USING HUBBELL'S NEUTRAL THEORY TO TEST THE SPECIES-AREA RELATIONSHIP IN THE LATE ORDOVICIAN OF LAURENTIA


SCLAFANI, Judith A., Department of Geology, Univ of Georgia, Athens, GA 30602 and HOLLAND, Steven M., Department of Geology, Univ of Georgia, Geology Building, Athens, GA 30602, jas11@uga.edu

Hubbell's theta links diversity and abundance structure at local and regional scales through a positive correlation with metacommunity habitat area. Because theta can be calculated from preserved relative abundance distributions, it is possible to test for this correlation in the fossil record. Late Ordovician strata of Laurentia are divided into four geochemically and biologically distinct regions, which reflect original oceanographic differences in water properties. Because these regions are geochemically distinct, there was likely little mixing between the water masses, which in turn suggests that each region was a single metacommunity.
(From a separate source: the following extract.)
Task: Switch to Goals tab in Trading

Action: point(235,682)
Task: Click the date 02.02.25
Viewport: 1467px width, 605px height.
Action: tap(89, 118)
We test whether Hubbell's theta is positively correlated with the area of these four regions, corresponding roughly to the Appalachian Basin, Cincinnati Arch, Upper Mississippi Valley, and western U.S. and Canada.

We use existing bed-level census data of Patzkowsky and Holland from the Cincinnati Arch and Wyoming, with newly obtained censuses from the Appalachian Basin, Upper Mississippi Valley, and Manitoba. To minimize faunal differences caused by differences in water depth, censuses were conducted from only the deep subtidal (between fair weather and storm wave base) depositional environment. Each sample was stratigraphically constrained and contained greater than two dozen individuals. Abundances were tallied by identifying individuals in each sample to genus and using whole-faunal counts with a minimum number of individuals approach. Hubbell's theta was calculated from the relative abundance distribution of each census, and province area was calculated from published maps.

Preliminary results indicate a positive but non-linear relationship between province area and Hubbell's theta. This positive relationship suggests that provincial area influences diversity at the local scale, but the nonlinearity suggests that other factors also affect theta and local diversity structure. Since provincial diversity is an important component of global biodiversity, determining the nature of its relationship with area in the fossil record has implications for understanding how diversity is assembled globally throughout the Phanerozoic.